Halmos: We've seen 2 major presentations at ASCO [on early stage lung cancer]. First is a follow-up on the very important CTONG1104 study, using adjuvant gefitinib (Iressa) versus chemotherapy in patients with resected EGFR-mutant lung cancer, which showed a nice improvement in disease-free survival (DFS) but actually didn't show an ultimate improvement in overall survival (OS) in this particular pivotal phase 3 study.
Now we've seen even more exciting data from the ADAURA study. This study is using the third-generation drug osimertinib in a randomized fashion after the delivery of appropriate adjuvant chemotherapy for resected stage IB to IIIA patients. This study was unblinded early in April by the Independent Data Monitoring Committee based on the exceedingly improved DFS with a hazard ratio of 0.7 seen for the primary end point of stage II and stage IIIA patients favoring osimertinib. Now this is a dramatic improvement in DFS which translates to an OS benefit. We do not know, but at the same time, the degree of benefit made it important for us to be able to see these data. I'm hopeful that we'll be able to discuss it with patients with an FDA approval to see if maybe some patients could benefit from this approach. Now we're awaiting maturation of the OS data.
TARGETED ONCOLOGY: Were there any other trials that you were particularly excited about in this space?
Halmos: It's very hard to pick and choose just 1 of them because there are so many ongoing studies that are so important. We certainly have to continue to focus on the targeted subpopulations. It might be small numbers of patients but still critically important to focus on. I'm very happy with seeing improvement in the early-stage space, which will call for incorporation of molecular testing for early-stage patients. We haven't even discussed circulating tumor DNA, which doesn't have great value [in this setting yet], but it already does in the metastatic setting and maybe can be brought [into play for] a minimal residual disease question after resection, picking out the highest-risk patients. Overall, these are very valuable but very costly agents that should be used in the most cost-efficient fashion.

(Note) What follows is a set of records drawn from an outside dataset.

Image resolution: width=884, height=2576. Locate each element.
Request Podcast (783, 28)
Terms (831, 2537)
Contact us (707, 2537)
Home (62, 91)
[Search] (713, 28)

TARGETED ONCOLOGY: Where do you see the future of lung cancer treatment headed?
Halmos: We've accomplished a lot over the last few years. I want to see cementing of all that we've accomplished. What was disappointing is that with all this excitement and all these events, we still do not see this being integrated into the community setting at the rate that we should see it. I think it's very important to continue this educational effort to make sure the information is actually being advanced to the actual patient in the field and the community that will be seen. I think it's implementation that we've accomplished, and then of course, we will have to start focusing on the next generation of studies. For example, with no checkpoint inhibition, we've achieved a lot, but still for the large majority of our patients with advanced cancer, we're not curing them, so we need to improve upon what we've accomplished. There are a lot of different approaches, and this can be an individualized tailored approach, such as vaccine approaches, CAR T-cell approaches, etc.

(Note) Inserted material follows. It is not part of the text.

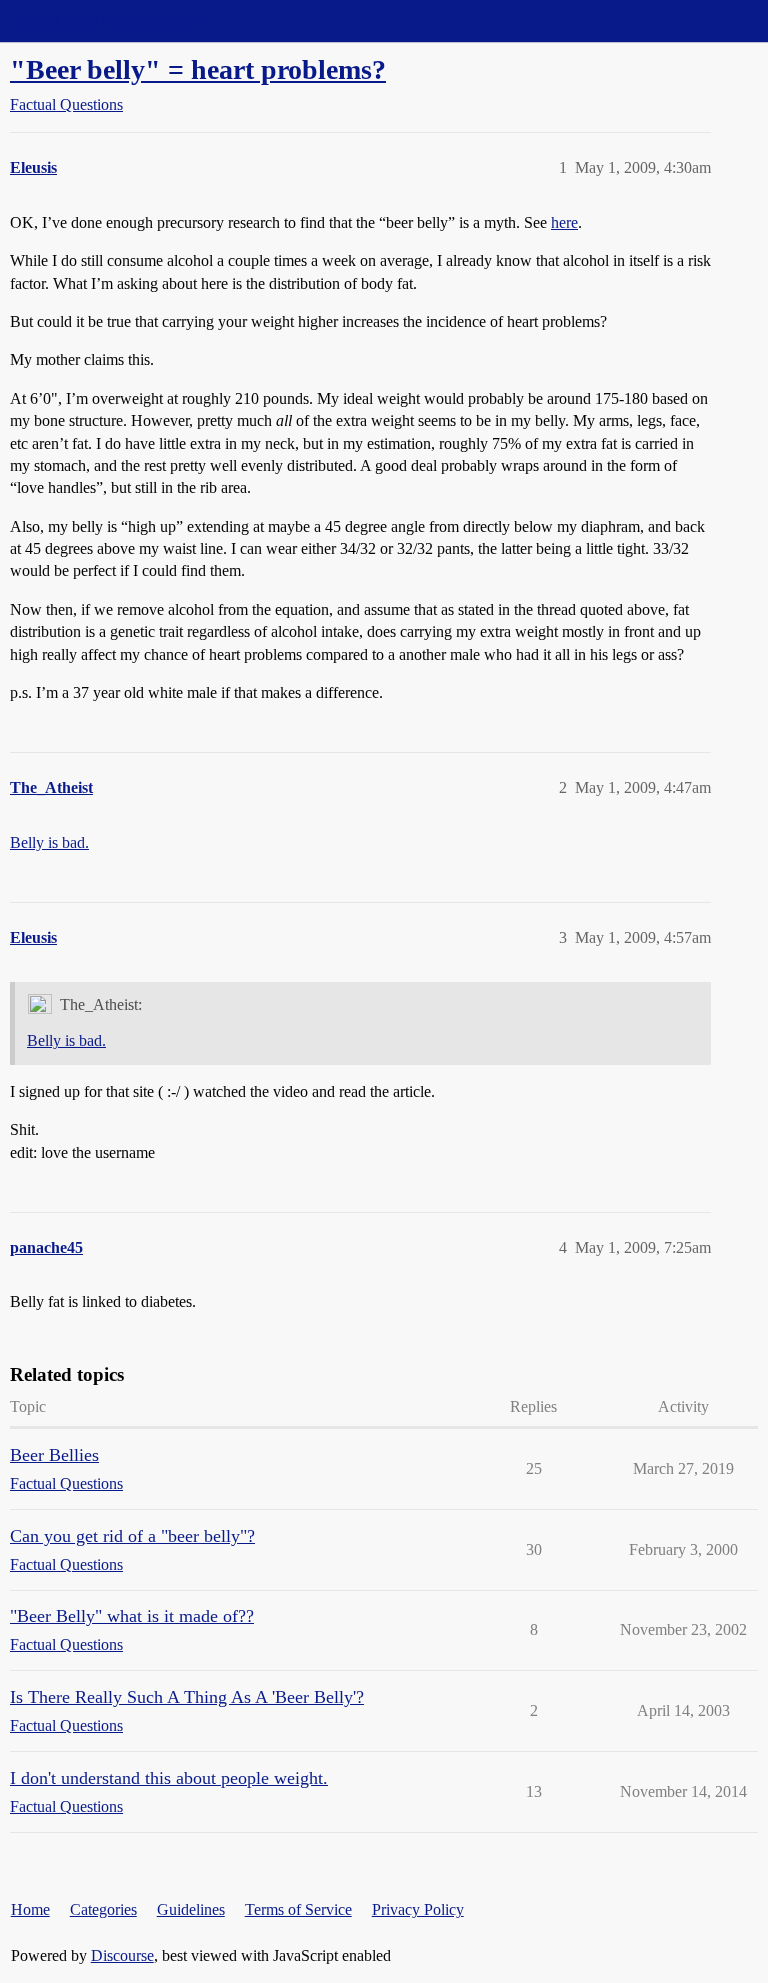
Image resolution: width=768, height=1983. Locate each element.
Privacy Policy (418, 1909)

We don't know exactly which one will be the winner out of the number of strategies we're looking at, so we need to invest in a number of them. We need to keep a lot of balls up in the air to make sure that we're allowing our patients to have even more hope in the future.
TARGETED ONCOLOGY: Are there any other challenges that remain in this space?

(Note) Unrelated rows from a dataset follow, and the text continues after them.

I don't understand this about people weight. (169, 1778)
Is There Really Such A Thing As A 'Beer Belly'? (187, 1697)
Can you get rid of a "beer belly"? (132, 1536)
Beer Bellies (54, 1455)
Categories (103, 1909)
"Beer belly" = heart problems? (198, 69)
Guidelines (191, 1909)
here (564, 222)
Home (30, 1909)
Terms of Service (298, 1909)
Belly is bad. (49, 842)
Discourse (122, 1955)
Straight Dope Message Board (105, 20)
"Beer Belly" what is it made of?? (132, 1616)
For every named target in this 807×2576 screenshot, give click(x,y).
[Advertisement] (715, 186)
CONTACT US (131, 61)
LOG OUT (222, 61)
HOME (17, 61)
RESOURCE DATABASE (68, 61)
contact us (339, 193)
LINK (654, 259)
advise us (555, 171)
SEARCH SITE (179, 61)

Halmos: We covered many of them. In terms of molecular testing, I think 1 major area of focus is the liquid biopsy–based approach where the current platforms are exciting, but they need to be improved for us to be able to move them into an earlier-stage setting to be able to detect the minimal residual disease setting. However, there's also an extra layer of improvement that we haven't even spoken about to use them in the early-stage diagnostic settings, such as the lung cancer screening setting, for example. The technology is advancing at such a rapid rate that the hope is actually that with greater investment into those approaches, you'll be able to utilize this technology to benefit earlier-stage patients. That's the most important, that's when your chance is the highest to cure patients.